### [Text extract]

━━━━

Boys’ Achievement: A Synthesis of the Data
The focus of this report is on boys’ participation, engagement and achievement at different levels of education.
Author(s): Learning Policy Frameworks, Ministry of Education
Date Published: December 2007
- The percentage of students, both male and female, gaining NCEA qualifications has increased from 2004 to 2006.
- In years 11 and 12 females are 10 percentage points more likely to gain an NCEA level 1 and 2 qualification respectively. This gender difference increases to 13 percentage points in year 13 for NCEA level 3.
- Female students are more likely than males to gain University Entrance. The proportion of Māori and Pasifika students, especially males, gaining University Entrance is particularly concerning.
- Scholarship attainment is similar for males and females. Males gain 58 % of their total scholarships in science and mathematics.
- Gender differences in the participation rates of students in English, mathematics and science are greater in year 12 and 13 than year 11 qualifications.
- Since 1993 the range of attainment gender differences for mathematics (from 3 percentage points in favour of males to 3 percentage points in females favour) and science (3 percentage points in favour of females) are much smaller than that found for English (where it is in the range 14 to 19 percentage points in favour of females).
6.1 NCEA Qualifications
The rate of NCEA qualification attainment by male and female students is calculated based on the number of NCEA qualifications gained and the numbers of students reported on the July school roll returns.2 Figures 15 to 17 show the proportions of male and female students achieving NCEA qualifications in 2006 by year of schooling and gender for NCEA levels 1 to 3 respectively.
Year 11 is the typical year for students to gain NCEA level 1, year 12 for NCEA level 2 and year 13 for NCEA level 3 qualifications. The percentage of students, both male and female, gaining NCEA qualifications has increased from 2004 to 2006. However, there is a 10 percentage point difference between males and females gaining NCEA level 1 in year 11, and NCEA level 2 in year 12. At NCEA level 3 this gender difference increases to 13 percentage points in favour of females. These gender differences have been evident each year since the introduction of NCEA.
Figure 15. Percentage of students achieving NCEA level 1 in 2006 by gender and year of schooling
Figure 16. Percentage of students achieving NCEA level 2 in 2006 by gender and year of schooling
Figure 17. Percentage of students achieving NCEA level 3 in 2006 by gender and year of schooling
Even though slightly higher proportions of male students than female students gain NCEA qualifications in the non-typical years for gaining these qualifications they are not in great enough proportions to result in gender parity for this qualification. Thus, higher numbers of female students than male students gain NCEA qualifications and higher numbers of male students than female students leave school with no formal qualification.
Differences in qualification attainment are also observed between ethnic groups, with Māori and Pasifika students having lower attainment rates than their Asian and NZ European counterparts. Within each ethnic grouping gender differences are still observed.
6.2 University Entrance
A University Entrance qualification enables students to go directly into further tertiary study at degree level. Year 13 is the typical year for students to gain University Entrance and Table 3 shows the percentages of the male and female students on the year 13 school rolls gaining University Entrance from 2004 to 2006. From 2004 to 2006 there has been an increase in the percentage of males and females gaining University Entrance, but across all years around a 10 to 11 percentage point gender gap has existed in favour of female students.3 The percentage of Māori and Pasifika students gaining University Entrance is very low and particularly concerning.4
Scholarship is an external examination for top secondary students. Candidates usually enter in year 13 and scholarship examines course material related to level 3 standards in a limited number of subjects. The intention is that three per cent of the cohort will be awarded scholarship in each subject that is three per cent of the number of students studying that subject in year 13 at level 3 for 14 or more credits – as long as they meet the standard.

━━━━

### [Entries for locating words and elements]
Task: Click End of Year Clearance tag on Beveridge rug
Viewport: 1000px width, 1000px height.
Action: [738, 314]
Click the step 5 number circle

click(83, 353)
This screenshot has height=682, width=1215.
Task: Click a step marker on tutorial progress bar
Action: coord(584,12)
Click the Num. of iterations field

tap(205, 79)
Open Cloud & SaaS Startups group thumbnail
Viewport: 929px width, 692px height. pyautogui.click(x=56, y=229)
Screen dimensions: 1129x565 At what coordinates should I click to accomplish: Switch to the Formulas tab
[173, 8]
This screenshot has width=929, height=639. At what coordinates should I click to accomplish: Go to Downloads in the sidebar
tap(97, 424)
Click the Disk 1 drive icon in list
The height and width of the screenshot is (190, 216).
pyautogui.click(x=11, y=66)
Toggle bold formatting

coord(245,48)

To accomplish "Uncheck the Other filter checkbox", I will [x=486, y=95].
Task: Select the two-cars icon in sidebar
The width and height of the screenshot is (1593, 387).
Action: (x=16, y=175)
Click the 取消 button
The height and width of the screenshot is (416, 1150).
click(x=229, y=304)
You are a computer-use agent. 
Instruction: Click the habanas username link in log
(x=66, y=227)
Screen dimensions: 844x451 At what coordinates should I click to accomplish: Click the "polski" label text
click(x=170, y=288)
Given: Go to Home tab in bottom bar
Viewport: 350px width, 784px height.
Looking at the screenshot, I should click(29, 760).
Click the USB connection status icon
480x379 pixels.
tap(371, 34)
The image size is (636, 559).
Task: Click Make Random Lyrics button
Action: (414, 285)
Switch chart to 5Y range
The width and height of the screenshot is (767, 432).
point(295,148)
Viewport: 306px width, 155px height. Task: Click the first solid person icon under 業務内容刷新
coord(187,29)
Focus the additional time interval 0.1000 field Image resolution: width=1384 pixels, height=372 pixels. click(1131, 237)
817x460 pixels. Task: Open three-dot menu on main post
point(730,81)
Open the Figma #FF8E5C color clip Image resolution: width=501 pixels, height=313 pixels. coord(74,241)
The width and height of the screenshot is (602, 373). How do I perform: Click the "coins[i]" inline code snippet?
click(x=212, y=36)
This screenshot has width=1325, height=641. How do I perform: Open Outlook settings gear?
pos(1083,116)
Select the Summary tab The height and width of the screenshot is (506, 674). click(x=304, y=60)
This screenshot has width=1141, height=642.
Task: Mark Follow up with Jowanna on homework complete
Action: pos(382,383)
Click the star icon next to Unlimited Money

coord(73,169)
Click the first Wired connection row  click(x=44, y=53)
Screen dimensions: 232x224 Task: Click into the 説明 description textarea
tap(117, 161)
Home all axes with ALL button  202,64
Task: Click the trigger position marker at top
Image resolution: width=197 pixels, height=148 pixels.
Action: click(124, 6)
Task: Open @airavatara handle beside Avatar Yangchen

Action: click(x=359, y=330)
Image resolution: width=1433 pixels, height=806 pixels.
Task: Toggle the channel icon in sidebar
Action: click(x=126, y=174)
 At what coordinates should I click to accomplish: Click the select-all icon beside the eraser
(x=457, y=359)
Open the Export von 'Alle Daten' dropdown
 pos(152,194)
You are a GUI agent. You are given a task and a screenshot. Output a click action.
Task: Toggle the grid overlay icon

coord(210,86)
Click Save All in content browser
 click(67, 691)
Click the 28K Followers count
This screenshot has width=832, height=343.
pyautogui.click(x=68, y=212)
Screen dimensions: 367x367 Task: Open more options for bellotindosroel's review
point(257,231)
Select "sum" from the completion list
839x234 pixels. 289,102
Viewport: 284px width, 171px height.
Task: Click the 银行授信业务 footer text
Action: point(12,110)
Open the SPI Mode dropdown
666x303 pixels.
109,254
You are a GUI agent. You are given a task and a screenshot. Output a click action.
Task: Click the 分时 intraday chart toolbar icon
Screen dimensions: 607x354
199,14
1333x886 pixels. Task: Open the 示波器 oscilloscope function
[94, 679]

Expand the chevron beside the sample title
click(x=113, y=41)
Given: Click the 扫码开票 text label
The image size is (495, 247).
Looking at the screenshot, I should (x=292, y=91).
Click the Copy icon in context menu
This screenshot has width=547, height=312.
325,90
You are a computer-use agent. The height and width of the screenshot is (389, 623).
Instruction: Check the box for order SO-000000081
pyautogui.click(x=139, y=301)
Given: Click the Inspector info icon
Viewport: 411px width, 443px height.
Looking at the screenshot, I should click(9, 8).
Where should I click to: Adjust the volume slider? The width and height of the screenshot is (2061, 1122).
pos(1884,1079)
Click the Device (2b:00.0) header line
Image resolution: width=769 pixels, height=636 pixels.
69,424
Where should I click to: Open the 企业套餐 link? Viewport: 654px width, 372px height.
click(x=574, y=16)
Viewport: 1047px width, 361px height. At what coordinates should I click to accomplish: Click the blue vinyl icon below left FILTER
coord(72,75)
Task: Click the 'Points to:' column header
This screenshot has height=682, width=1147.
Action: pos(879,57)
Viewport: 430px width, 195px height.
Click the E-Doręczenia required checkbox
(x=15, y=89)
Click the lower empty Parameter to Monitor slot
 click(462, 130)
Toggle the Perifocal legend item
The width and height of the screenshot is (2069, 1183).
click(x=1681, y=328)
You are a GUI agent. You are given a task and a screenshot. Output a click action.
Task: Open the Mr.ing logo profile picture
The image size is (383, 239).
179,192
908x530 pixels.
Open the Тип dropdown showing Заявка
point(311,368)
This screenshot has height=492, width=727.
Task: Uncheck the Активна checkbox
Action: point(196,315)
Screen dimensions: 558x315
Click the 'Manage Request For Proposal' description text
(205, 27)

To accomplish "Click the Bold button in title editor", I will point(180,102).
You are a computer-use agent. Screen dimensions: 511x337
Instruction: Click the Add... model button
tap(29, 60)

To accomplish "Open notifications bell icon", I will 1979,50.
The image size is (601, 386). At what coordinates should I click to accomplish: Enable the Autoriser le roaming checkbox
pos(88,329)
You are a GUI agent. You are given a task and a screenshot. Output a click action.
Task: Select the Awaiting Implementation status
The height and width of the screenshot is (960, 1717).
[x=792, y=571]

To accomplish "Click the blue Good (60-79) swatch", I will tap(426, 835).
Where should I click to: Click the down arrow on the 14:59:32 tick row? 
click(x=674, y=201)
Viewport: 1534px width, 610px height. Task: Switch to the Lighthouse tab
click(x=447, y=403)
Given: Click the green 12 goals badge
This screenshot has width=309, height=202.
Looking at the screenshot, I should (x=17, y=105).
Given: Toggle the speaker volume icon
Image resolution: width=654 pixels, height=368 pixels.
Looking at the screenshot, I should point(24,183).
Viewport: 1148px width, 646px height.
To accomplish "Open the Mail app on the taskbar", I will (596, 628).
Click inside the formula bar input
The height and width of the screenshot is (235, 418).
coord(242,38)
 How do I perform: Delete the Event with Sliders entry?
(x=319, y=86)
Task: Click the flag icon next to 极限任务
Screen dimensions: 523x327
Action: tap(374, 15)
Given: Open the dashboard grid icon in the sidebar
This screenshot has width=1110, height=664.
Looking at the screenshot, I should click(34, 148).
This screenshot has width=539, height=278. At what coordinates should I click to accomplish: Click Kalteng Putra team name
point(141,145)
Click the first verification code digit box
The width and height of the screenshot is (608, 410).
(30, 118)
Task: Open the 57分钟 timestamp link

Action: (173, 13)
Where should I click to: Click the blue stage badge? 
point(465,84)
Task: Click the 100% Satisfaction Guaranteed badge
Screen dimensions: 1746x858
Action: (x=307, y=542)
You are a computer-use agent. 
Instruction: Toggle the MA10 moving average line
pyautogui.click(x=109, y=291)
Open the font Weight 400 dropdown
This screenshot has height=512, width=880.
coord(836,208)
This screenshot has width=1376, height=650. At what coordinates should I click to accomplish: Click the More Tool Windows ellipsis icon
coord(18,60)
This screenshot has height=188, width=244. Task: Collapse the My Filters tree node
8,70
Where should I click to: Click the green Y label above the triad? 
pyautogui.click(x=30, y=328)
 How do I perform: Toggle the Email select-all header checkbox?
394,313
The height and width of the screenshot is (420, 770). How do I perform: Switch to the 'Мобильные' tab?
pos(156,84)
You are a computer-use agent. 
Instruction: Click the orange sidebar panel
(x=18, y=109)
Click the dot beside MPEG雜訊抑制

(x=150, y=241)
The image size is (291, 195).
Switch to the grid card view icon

━━━━

### [The tasks]
a – Write out the passage of the boys' achievement report that begins at the words "Boys’ Achievement: A" and stops after "levels of education.".
b – In the records, give the lines again, beginning at the line that has "Open the Figma" and stopping after the line that has "pos(1083,116)". Replace "screenshot" with "image" and keep everything else unchanged.

### [Responses per task]
a –
Boys’ Achievement: A Synthesis of the Data
The focus of this report is on boys’ participation, engagement and achievement at different levels of education.

b –
Open the Figma #FF8E5C color clip Image resolution: width=501 pixels, height=313 pixels. coord(74,241)
The width and height of the image is (602, 373). How do I perform: Click the "coins[i]" inline code snippet?
click(x=212, y=36)
This image has width=1325, height=641. How do I perform: Open Outlook settings gear?
pos(1083,116)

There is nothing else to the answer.